# Field in Subject Line Mail Merge Using Word 2010



## rexhvn (Jan 7, 2016)

Hi All,

I am hoping for some assistance please. I am wanting to add a data source from my excel spreadsheet into my subject line however I do not have the add on tool for Mail Merge.

Is there any other way I can do it such as VBA code? If so, help would be greatly appreciated.

Thanks,


----------



## Macropod (Jan 8, 2016)

To do that, you would have to use Outlook as the email app, since Outlook automation would be required. The Many-to-One Mail Merge add-ins, from:
Graham Mayor at http://www.gmayor.com/ManyToOne.htm; and
Doug Robbins at http://bit.ly/1hduSCB
both use VBA to automate Outlook for this.


----------



## Macropod (Jan 9, 2016)

Correction:
You could do it with a macro like:

```
Sub Merge_To_Emails()
Application.ScreenUpdating = False
Dim i As Long
With ActiveDocument
  For i = 1 To .MailMerge.DataSource.RecordCount
    With .MailMerge
      .Destination = wdSendToEmail
      .SuppressBlankLines = True
      With .DataSource
        .FirstRecord = i
        .LastRecord = i
        .ActiveRecord = i
      End With
      .MailAddressFieldName = "Recipient_Email_Address"
      .MailSubject = .DataSource.DataFields("Subject_Line")
      .MailFormat = wdMailFormatHTML
      .Execute Pause:=False
    End With
  Next i
End With
Application.ScreenUpdating = True
End Sub
```


----------



## rexhvn (Jan 13, 2016)

Thank you so much Paul, much appreciated.
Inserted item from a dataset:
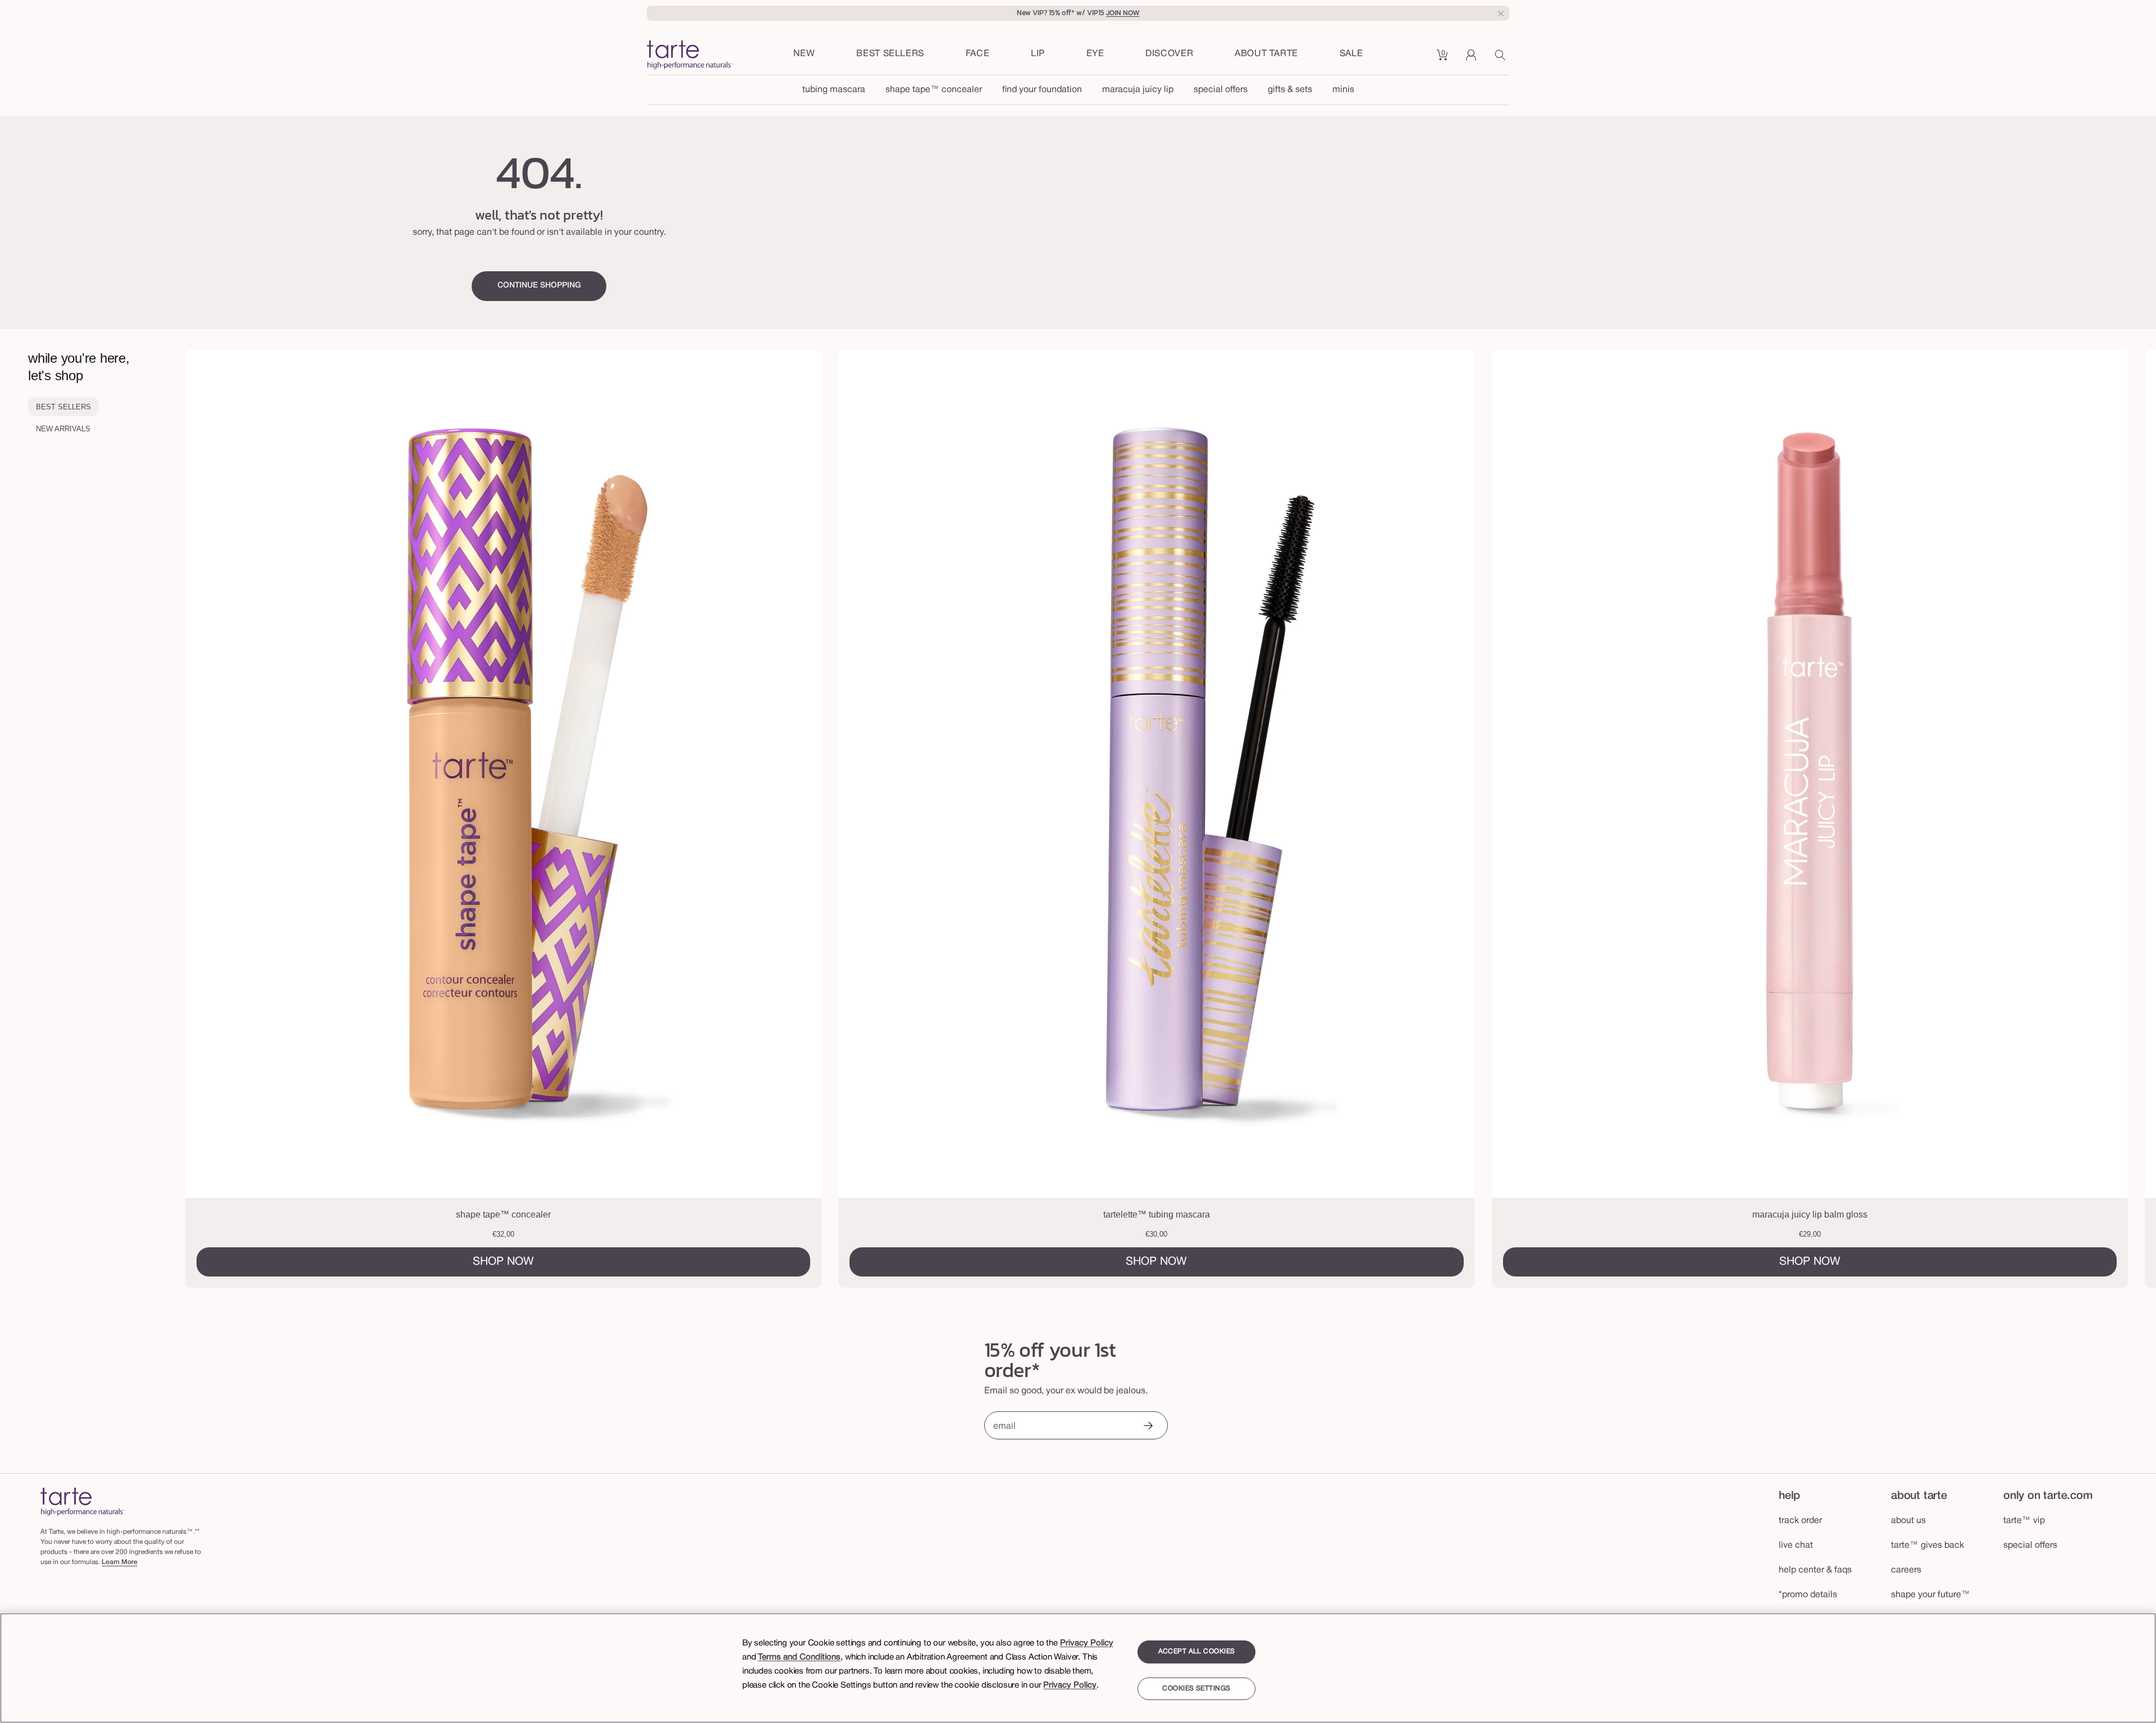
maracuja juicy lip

I use the mail merge using both excel and word using the Mail Merge Step by Step wizard, could you let me know where I should input the code? VBA via excel or Word? I've got VBA experience but not sure how this works...

Thanks you.


----------



## Macropod (Jan 13, 2016)

The macro is for Word, so you should add it to your mailmerge main document. Naturally, you will need to edit line lines:
.MailAddressFieldName = "Recipient_Email_Address"
.MailSubject = .DataSource.DataFields("Subject_Line")
to refer to your own field names.


----------



## rexhvn (Jan 28, 2016)

Macropod said:


> The macro is for Word, so you should add it to your mailmerge main document. Naturally, you will need to edit line lines:
> .MailAddressFieldName = .DataSource.DataFields("Recipient_Email_Address")
> .MailSubject = .DataSource.DataFields("Subject_Line")
> to refer to your own field names.



Thanks Paul much appreciated.

I added this Macro into my main documents and edited the fields to reflect my spread sheet. Went through the Step by Step wizard as per ususal, went to the final stage and instead of sending it normally, I run the macro but got an error.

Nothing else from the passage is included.